▶ **YOUR INSTRUCTIONS**: Can you set out the whole listing below as a Markdown table with the columns Row and Line, numbering each line and leaving out blank lines?

▶ **Extracted data listing**:
=======
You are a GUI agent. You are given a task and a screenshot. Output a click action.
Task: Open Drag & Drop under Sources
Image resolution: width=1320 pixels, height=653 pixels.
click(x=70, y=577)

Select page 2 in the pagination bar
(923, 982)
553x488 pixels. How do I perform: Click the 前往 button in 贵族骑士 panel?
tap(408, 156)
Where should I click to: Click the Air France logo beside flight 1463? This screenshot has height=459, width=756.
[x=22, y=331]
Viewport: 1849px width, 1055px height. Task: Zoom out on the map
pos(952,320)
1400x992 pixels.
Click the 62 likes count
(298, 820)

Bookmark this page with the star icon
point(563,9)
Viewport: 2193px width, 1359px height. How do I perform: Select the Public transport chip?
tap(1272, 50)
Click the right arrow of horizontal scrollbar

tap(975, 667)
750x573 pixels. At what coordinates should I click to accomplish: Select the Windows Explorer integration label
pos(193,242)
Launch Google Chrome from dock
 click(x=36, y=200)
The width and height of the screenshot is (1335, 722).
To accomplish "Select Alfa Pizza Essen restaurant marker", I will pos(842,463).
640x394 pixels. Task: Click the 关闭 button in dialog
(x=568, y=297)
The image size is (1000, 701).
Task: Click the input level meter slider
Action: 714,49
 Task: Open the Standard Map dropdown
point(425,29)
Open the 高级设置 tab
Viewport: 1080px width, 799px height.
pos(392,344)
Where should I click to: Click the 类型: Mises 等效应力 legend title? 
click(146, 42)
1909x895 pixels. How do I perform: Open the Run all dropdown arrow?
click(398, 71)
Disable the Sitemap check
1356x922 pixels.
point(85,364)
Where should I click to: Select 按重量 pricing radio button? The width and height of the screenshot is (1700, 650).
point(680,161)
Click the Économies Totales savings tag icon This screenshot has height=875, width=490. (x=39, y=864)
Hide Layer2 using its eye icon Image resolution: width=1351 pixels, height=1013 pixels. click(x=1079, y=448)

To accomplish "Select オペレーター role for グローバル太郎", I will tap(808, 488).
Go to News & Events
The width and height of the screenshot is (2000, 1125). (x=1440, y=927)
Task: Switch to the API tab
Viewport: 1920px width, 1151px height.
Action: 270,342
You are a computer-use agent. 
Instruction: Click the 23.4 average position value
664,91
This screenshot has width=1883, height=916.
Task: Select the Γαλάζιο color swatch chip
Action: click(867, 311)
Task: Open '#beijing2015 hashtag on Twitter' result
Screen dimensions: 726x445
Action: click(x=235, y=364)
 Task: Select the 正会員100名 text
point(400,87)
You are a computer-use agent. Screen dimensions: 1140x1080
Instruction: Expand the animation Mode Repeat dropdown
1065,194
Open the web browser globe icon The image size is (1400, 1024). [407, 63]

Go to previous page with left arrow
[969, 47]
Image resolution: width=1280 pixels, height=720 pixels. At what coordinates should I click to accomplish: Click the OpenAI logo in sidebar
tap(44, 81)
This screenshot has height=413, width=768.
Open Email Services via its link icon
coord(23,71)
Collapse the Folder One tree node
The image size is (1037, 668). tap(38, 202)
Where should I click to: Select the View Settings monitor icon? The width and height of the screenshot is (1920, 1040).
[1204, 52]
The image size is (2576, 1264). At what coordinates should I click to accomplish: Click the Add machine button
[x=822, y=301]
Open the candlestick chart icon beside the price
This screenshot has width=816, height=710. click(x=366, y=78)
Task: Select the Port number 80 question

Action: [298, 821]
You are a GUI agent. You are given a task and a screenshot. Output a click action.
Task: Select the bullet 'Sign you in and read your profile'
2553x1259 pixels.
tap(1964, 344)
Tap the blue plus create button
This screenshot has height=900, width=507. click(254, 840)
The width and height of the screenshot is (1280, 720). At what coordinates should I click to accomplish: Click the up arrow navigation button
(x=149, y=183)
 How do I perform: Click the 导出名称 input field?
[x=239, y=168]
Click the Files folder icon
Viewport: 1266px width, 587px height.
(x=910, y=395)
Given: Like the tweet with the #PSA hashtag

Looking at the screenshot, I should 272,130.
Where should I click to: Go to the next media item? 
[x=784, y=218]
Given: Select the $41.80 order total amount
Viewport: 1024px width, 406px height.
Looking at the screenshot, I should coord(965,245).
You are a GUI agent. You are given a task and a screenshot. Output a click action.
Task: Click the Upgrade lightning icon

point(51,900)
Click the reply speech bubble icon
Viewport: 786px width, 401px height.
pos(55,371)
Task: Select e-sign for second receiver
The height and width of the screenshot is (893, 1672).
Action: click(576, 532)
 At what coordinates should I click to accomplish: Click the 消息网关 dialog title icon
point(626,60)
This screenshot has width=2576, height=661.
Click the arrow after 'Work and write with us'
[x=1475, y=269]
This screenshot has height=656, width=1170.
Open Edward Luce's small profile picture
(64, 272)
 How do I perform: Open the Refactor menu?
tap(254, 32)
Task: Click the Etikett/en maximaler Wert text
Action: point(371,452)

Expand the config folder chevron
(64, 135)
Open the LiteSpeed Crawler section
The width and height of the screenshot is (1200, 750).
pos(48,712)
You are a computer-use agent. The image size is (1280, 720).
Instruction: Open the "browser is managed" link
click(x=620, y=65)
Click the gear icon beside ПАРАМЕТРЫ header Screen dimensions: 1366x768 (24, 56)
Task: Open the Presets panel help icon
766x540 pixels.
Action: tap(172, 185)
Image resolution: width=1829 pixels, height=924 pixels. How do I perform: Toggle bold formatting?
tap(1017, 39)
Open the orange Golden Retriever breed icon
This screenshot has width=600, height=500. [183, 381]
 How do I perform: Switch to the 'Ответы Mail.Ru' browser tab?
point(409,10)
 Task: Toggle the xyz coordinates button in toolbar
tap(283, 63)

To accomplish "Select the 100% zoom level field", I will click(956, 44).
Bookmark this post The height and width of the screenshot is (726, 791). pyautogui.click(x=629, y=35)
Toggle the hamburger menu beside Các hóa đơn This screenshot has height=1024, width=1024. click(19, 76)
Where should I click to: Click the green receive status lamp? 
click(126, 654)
=======
▶ **RESULT OF THIS TASK**:
| Row | Line |
|---|---|
| 1 | You are a GUI agent. You are given a task and a screenshot. Output a click action. |
| 2 | Task: Open Drag & Drop under Sources |
| 3 | Image resolution: width=1320 pixels, height=653 pixels. |
| 4 | click(x=70, y=577) |
| 5 | Select page 2 in the pagination bar |
| 6 | (923, 982) |
| 7 | 553x488 pixels. How do I perform: Click the 前往 button in 贵族骑士 panel? |
| 8 | tap(408, 156) |
| 9 | Where should I click to: Click the Air France logo beside flight 1463? This screenshot has height=459, width=756. |
| 10 | [x=22, y=331] |
| 11 | Viewport: 1849px width, 1055px height. Task: Zoom out on the map |
| 12 | pos(952,320) |
| 13 | 1400x992 pixels. |
| 14 | Click the 62 likes count |
| 15 | (298, 820) |
| 16 | Bookmark this page with the star icon |
| 17 | point(563,9) |
| 18 | Viewport: 2193px width, 1359px height. How do I perform: Select the Public transport chip? |
| 19 | tap(1272, 50) |
| 20 | Click the right arrow of horizontal scrollbar |
| 21 | tap(975, 667) |
| 22 | 750x573 pixels. At what coordinates should I click to accomplish: Select the Windows Explorer integration label |
| 23 | pos(193,242) |
| 24 | Launch Google Chrome from dock |
| 25 |  click(x=36, y=200) |
| 26 | The width and height of the screenshot is (1335, 722). |
| 27 | To accomplish "Select Alfa Pizza Essen restaurant marker", I will pos(842,463). |
| 28 | 640x394 pixels. Task: Click the 关闭 button in dialog |
| 29 | (x=568, y=297) |
| 30 | The image size is (1000, 701). |
| 31 | Task: Click the input level meter slider |
| 32 | Action: 714,49 |
| 33 |  Task: Open the Standard Map dropdown |
| 34 | point(425,29) |
| 35 | Open the 高级设置 tab |
| 36 | Viewport: 1080px width, 799px height. |
| 37 | pos(392,344) |
| 38 | Where should I click to: Click the 类型: Mises 等效应力 legend title?  |
| 39 | click(146, 42) |
| 40 | 1909x895 pixels. How do I perform: Open the Run all dropdown arrow? |
| 41 | click(398, 71) |
| 42 | Disable the Sitemap check |
| 43 | 1356x922 pixels. |
| 44 | point(85,364) |
| 45 | Where should I click to: Select 按重量 pricing radio button? The width and height of the screenshot is (1700, 650). |
| 46 | point(680,161) |
| 47 | Click the Économies Totales savings tag icon This screenshot has height=875, width=490. (x=39, y=864) |
| 48 | Hide Layer2 using its eye icon Image resolution: width=1351 pixels, height=1013 pixels. click(x=1079, y=448) |
| 49 | To accomplish "Select オペレーター role for グローバル太郎", I will tap(808, 488). |
| 50 | Go to News & Events |
| 51 | The width and height of the screenshot is (2000, 1125). (x=1440, y=927) |
| 52 | Task: Switch to the API tab |
| 53 | Viewport: 1920px width, 1151px height. |
| 54 | Action: 270,342 |
| 55 | You are a computer-use agent.  |
| 56 | Instruction: Click the 23.4 average position value |
| 57 | 664,91 |
| 58 | This screenshot has width=1883, height=916. |
| 59 | Task: Select the Γαλάζιο color swatch chip |
| 60 | Action: click(867, 311) |
| 61 | Task: Open '#beijing2015 hashtag on Twitter' result |
| 62 | Screen dimensions: 726x445 |
| 63 | Action: click(x=235, y=364) |
| 64 |  Task: Select the 正会員100名 text |
| 65 | point(400,87) |
| 66 | You are a computer-use agent. Screen dimensions: 1140x1080 |
| 67 | Instruction: Expand the animation Mode Repeat dropdown |
| 68 | 1065,194 |
| 69 | Open the web browser globe icon The image size is (1400, 1024). [407, 63] |
| 70 | Go to previous page with left arrow |
| 71 | [969, 47] |
| 72 | Image resolution: width=1280 pixels, height=720 pixels. At what coordinates should I click to accomplish: Click the OpenAI logo in sidebar |
| 73 | tap(44, 81) |
| 74 | This screenshot has height=413, width=768. |
| 75 | Open Email Services via its link icon |
| 76 | coord(23,71) |
| 77 | Collapse the Folder One tree node |
| 78 | The image size is (1037, 668). tap(38, 202) |
| 79 | Where should I click to: Select the View Settings monitor icon? The width and height of the screenshot is (1920, 1040). |
| 80 | [1204, 52] |
| 81 | The image size is (2576, 1264). At what coordinates should I click to accomplish: Click the Add machine button |
| 82 | [x=822, y=301] |
| 83 | Open the candlestick chart icon beside the price |
| 84 | This screenshot has width=816, height=710. click(x=366, y=78) |
| 85 | Task: Select the Port number 80 question |
| 86 | Action: [298, 821] |
| 87 | You are a GUI agent. You are given a task and a screenshot. Output a click action. |
| 88 | Task: Select the bullet 'Sign you in and read your profile' |
| 89 | 2553x1259 pixels. |
| 90 | tap(1964, 344) |
| 91 | Tap the blue plus create button |
| 92 | This screenshot has height=900, width=507. click(254, 840) |
| 93 | The width and height of the screenshot is (1280, 720). At what coordinates should I click to accomplish: Click the up arrow navigation button |
| 94 | (x=149, y=183) |
| 95 |  How do I perform: Click the 导出名称 input field? |
| 96 | [x=239, y=168] |
| 97 | Click the Files folder icon |
| 98 | Viewport: 1266px width, 587px height. |
| 99 | (x=910, y=395) |
| 100 | Given: Like the tweet with the #PSA hashtag |
| 101 | Looking at the screenshot, I should 272,130. |
| 102 | Where should I click to: Go to the next media item?  |
| 103 | [x=784, y=218] |
| 104 | Given: Select the $41.80 order total amount |
| 105 | Viewport: 1024px width, 406px height. |
| 106 | Looking at the screenshot, I should coord(965,245). |
| 107 | You are a GUI agent. You are given a task and a screenshot. Output a click action. |
| 108 | Task: Click the Upgrade lightning icon |
| 109 | point(51,900) |
| 110 | Click the reply speech bubble icon |
| 111 | Viewport: 786px width, 401px height. |
| 112 | pos(55,371) |
| 113 | Task: Select e-sign for second receiver |
| 114 | The height and width of the screenshot is (893, 1672). |
| 115 | Action: click(576, 532) |
| 116 |  At what coordinates should I click to accomplish: Click the 消息网关 dialog title icon |
| 117 | point(626,60) |
| 118 | This screenshot has width=2576, height=661. |
| 119 | Click the arrow after 'Work and write with us' |
| 120 | [x=1475, y=269] |
| 121 | This screenshot has height=656, width=1170. |
| 122 | Open Edward Luce's small profile picture |
| 123 | (64, 272) |
| 124 |  How do I perform: Open the Refactor menu? |
| 125 | tap(254, 32) |
| 126 | Task: Click the Etikett/en maximaler Wert text |
| 127 | Action: point(371,452) |
| 128 | Expand the config folder chevron |
| 129 | (64, 135) |
| 130 | Open the LiteSpeed Crawler section |
| 131 | The width and height of the screenshot is (1200, 750). |
| 132 | pos(48,712) |
| 133 | You are a computer-use agent. The image size is (1280, 720). |
| 134 | Instruction: Open the "browser is managed" link |
| 135 | click(x=620, y=65) |
| 136 | Click the gear icon beside ПАРАМЕТРЫ header Screen dimensions: 1366x768 (24, 56) |
| 137 | Task: Open the Presets panel help icon |
| 138 | 766x540 pixels. |
| 139 | Action: tap(172, 185) |
| 140 | Image resolution: width=1829 pixels, height=924 pixels. How do I perform: Toggle bold formatting? |
| 141 | tap(1017, 39) |
| 142 | Open the orange Golden Retriever breed icon |
| 143 | This screenshot has width=600, height=500. [183, 381] |
| 144 |  How do I perform: Switch to the 'Ответы Mail.Ru' browser tab? |
| 145 | point(409,10) |
| 146 |  Task: Toggle the xyz coordinates button in toolbar |
| 147 | tap(283, 63) |
| 148 | To accomplish "Select the 100% zoom level field", I will click(956, 44). |
| 149 | Bookmark this post The height and width of the screenshot is (726, 791). pyautogui.click(x=629, y=35) |
| 150 | Toggle the hamburger menu beside Các hóa đơn This screenshot has height=1024, width=1024. click(19, 76) |
| 151 | Where should I click to: Click the green receive status lamp?  |
| 152 | click(126, 654) |